Le moine recula de surprise; l’autre ferma son livre, et dame Marguerite commença à dire des injures à Bois-Dauphin.
– Que je les baptise? dit le moine.
– Oui, mon père. Moi, je serai le parrain, et Margot que voici sera la marraine. Or, voici les noms que je donne à mes filleules: celle-ci se nommera Carpe, et celle-là Perche. Voilà deux jolis noms.
– Baptiser des poules! s’écria le moine en riant.
– Eh oui, morbleu! mon père; allons, vite en besogne!
– Ah! scélérat! s’écria Marguerite; tu crois que je te laisserai faire ce commerce-là dans ma maison? Crois-tu être chez des juifs ou au sabbat, pour baptiser des bêtes?
– Délivrez-moi donc de cette braillarde, dit Bois-Dauphin à ses camarades; et vous, mon père, ne sauriez-vous lire le nom du coutelier qui a fait cette lame-ci?

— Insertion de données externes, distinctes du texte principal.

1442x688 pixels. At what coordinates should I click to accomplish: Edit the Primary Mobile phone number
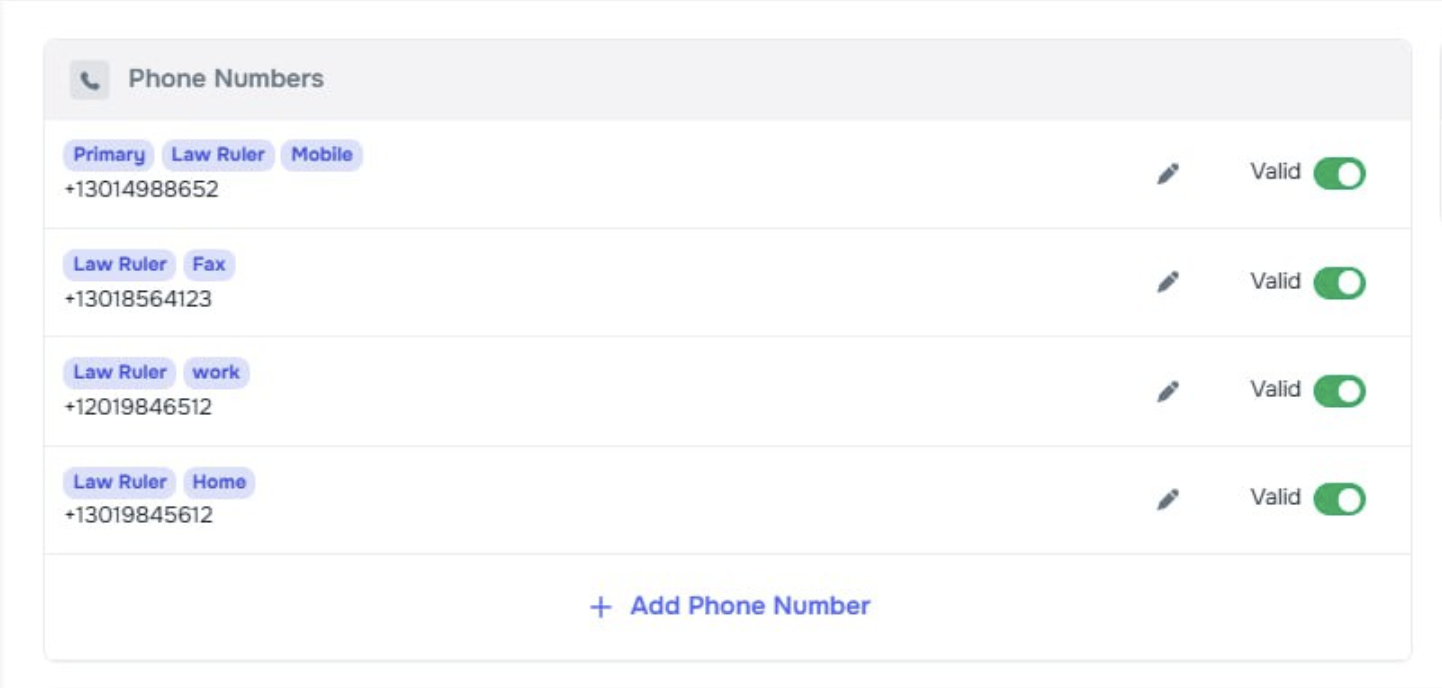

En parlant ainsi, il passait son poignard nu sous le nez du vieux moine. Le jeune se leva sur son banc; mais presque aussitôt, comme par l’effet d’une réflexion prudente, il se rassit déterminé à prendre patience.
– Comment voulez-vous que je baptise des volailles, mon enfant?
– Parbleu! c’est bien facile; comme vous nous baptisez, nous autres enfants de femmes. Jetez-leur un peu d’eau sur la tête, et dites: Baptizo te Carpam et Percham: seulement dites cela dans votre baragouin. Allons, Petit-Jean, apporte-nous ce verre d’eau, et vous tous, à bas les chapeaux; et du recueillement, noble Dieu!
À la surprise générale, le vieux cordelier prit un peu d’eau, la répandit sur la tête des poules, et prononça fort vite et très indistinctement quelque chose qui avait l’air d’une prière. Il finit par: Baptizo te Carpam et Percham. Puis il se rassit, et reprit son chapelet avec beaucoup de calme et comme s’il n’avait fait qu’une chose ordinaire. L’étonnement avait rendu muette dame Marguerite. Bois-Dauphin triomphait.